Several limitations bound these results. The reported false-positive rates are measurements over defined article batches rather than an exhaustive census; a single global rate is not claimed. The controlled model comparison (Section 4.1) is drawn from runs of 204 and 107 articles that overlap but are not identical in membership, so it isolates the model's effect on shared evidence rather than a matched-pair rate. The changes described address the evidence supplied to the model; the residual rate at which the model itself misjudges a claim given complete evidence is a separate, model-level property, unchanged by this work and reported independently in the project's recall and calibration records. Finally, one prompt-level protection against adversarial content embedded in retrieved pages was only partially deployed; its remaining component is a known, scheduled item.

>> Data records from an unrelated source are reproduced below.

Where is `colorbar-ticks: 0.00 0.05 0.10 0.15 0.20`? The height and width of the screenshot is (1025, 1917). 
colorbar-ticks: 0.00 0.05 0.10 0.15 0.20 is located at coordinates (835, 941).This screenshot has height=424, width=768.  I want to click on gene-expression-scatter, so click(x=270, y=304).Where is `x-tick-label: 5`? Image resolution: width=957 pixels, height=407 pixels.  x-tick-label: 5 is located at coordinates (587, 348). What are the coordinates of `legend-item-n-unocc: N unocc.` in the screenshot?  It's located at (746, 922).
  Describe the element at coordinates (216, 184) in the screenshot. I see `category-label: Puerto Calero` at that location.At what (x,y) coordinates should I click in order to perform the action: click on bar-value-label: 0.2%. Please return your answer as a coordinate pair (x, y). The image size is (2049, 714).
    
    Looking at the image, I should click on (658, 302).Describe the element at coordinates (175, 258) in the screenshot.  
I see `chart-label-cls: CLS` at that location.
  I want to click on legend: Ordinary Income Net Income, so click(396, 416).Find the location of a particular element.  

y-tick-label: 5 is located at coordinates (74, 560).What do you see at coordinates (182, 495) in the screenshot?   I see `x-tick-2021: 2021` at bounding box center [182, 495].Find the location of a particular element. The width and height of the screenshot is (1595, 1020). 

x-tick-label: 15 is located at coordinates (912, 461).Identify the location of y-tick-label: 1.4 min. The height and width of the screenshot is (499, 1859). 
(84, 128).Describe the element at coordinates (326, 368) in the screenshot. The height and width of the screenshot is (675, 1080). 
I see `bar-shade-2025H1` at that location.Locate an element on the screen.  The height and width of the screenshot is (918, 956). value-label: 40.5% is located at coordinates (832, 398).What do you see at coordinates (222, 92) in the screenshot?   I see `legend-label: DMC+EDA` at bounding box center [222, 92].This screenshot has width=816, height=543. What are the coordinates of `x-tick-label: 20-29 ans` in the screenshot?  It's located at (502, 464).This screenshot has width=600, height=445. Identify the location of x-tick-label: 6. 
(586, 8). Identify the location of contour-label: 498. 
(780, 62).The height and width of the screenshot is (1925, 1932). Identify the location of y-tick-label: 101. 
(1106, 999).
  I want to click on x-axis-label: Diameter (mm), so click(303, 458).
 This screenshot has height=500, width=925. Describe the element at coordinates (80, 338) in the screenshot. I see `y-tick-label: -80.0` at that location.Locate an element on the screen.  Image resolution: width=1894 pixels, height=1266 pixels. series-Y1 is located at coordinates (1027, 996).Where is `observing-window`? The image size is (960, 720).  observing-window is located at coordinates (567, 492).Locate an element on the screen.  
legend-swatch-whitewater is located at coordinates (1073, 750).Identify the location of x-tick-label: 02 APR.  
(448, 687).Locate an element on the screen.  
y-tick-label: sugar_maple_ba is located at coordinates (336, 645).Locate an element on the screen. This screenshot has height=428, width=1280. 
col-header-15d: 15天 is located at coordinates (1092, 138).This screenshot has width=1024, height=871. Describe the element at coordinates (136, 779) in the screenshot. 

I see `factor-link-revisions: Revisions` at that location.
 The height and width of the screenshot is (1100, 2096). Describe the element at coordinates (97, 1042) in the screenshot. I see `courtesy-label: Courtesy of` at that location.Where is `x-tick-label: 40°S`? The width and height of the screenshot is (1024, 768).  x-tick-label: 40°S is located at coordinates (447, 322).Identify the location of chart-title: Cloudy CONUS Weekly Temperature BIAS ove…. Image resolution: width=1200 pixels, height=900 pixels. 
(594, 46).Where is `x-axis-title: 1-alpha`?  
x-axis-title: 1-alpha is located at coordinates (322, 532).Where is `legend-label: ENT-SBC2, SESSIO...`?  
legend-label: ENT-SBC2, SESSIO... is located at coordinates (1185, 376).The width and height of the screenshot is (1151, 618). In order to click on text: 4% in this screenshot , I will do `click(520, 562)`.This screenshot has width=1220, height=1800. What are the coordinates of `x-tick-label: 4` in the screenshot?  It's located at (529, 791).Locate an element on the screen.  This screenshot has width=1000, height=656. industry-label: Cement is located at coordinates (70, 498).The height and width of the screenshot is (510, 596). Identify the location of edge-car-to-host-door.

The elevated false-positive rate arose from two separable causes: a weaker model, since replaced, and an evidence pipeline that supplied incomplete evidence to the model without recording the incompleteness. The corrective work preserved the Desk's decision criteria unchanged and instead ensured that the evidence reaching the model is complete, or, where it cannot be, that its incompleteness is explicit rather than silent. The measured effect is a substantial reduction in incorrect objections with no loss of the Desk's ability to detect genuine problems, as confirmed by a retained control. For an automated source-fidelity checker, the general lesson is that a verdict rendered against silently-partial evidence is the primary avoidable error, and that making incompleteness a first-class, visible state is what prevents it. The same corrections yield a bounded but absolute guarantee for direct quotations, a class in which fabrication is both common and consequential: a confirmed verdict on a quotation cannot be produced by a fabrication.
This report draws on the project's internal change plan, two root-cause analyses, an independent design review, and the per-run verification records, with all figures carried across unchanged. Every mechanism described was confirmed against the live code and database, July 2026.